Property Supervised classification Regression
Output type Discrete (class labels) Continous (number)
What are you tring to find Decision boundary "best fit line"
Evaluation Accuracy "Sum of squared error" or r2("r squared")

Outliers

  • Ignore:
  1. Sensor malfuntions
  2. Data entries
  • Pay attention:
  1. Freak event
  • Removal strategy:
  1. Train
  2. Remove points with largest residual errors (10%)
  3. Retrain

Clustering

  • K-means
  1. number of clusters (default:8)
  2. max_iter
  3. n_init: run with different centroid seeds

Feature Scaling

rescale = (x-x_min)/(x_max-x_min) (0,1)

MinMaxScaler() when the features have dramatically different quantities and large difference

These algorithms would be affected by feature rescaling.

  1. SVM with RBF kernel
  2. K-means clustering

These algorithms would NOT be affected by feature rescaling.

  1. Decision trees
  2. Linear regression

Text Learning

Stopwords, low information

-Term frequency: bag of words
-Inverse document frequency: weighting by how often word occurs in the corpus

Feature Selection

  • Use human intuition
  • Code up the new feature
  • Visualize
  • Repeat

Two big univariate feature selection tools in sklearn: SelectPercentile and SelectKBest.

  • SelectPercentile selects the X% of features that are most powerful (where X is a parameter)
  • SelectKBest selects the K features that are most powerful (where K is a parameter)

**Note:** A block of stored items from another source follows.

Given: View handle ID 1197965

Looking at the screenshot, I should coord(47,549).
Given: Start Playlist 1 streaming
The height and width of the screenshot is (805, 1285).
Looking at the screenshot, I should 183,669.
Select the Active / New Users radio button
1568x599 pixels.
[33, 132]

Lasso().fit(features, labels)
Lasso().coef_

PCA

Maximal Variance
Retains maximum amount of information in original data

  • Systematized way to transform input features into principal components (PC)
  • Use principal components as new features
  • PCs are directions in data that maximize variance (minimize information loss) when you project/compress down onto them
  • More variance of data along a PC, higher that PC is ranked
  • Most variance/most information -> first PC
    second-most variance (without overlapping w/ first PC) -> second PC
  • Max no. of PCs = no. of input features

Validation

  • Give estimate of performance on an independent dataset
  • Serve as check on overfitting
    train_test_split(features, labels, test_size=0.3, random_state=42)

Evaluation Metrics

Confusion Matrix (Row is true labels, column is predicted labels)

  • Recall: True Positive / (True Positive + False Negative) (Check the rows) (recall equals sensitive)

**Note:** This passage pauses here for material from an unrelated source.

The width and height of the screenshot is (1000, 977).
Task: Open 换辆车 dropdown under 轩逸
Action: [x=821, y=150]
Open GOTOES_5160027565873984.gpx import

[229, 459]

  • Precision: True Positive / (True Positive + False Positive) (Check the columns)

  • My identifier doesn't have great precision, but it does have good recall. That means nearly every time a POI shows up in my test set, I am able to identify him or her. The cost of this is that I sometimes get some false positives, where non-POIs get flagged.

  • My identifier doesn't have great recall, but it does have good precision. That means whenever a POI gets flagged in my test set, I know with a lot of confidence that it's very likely to be a real POI and not a false alarm. On the other hand, the price I pay for this is that I sometimes miss real POIs, since I'm effectively reluctant to pull the trigger on edge cases.

Receiver operating characteristic (ROC) curve: plotting the true positive rate (TPR) against the false positive rate (FPR) at various threshold settings. (Check the rows)

  • The true-positive rate is also known as sensitivity, recall or probability of detection in machine learning. The false-positive rate is also known as probability of false alarm and can be calculated as (1 − specificity).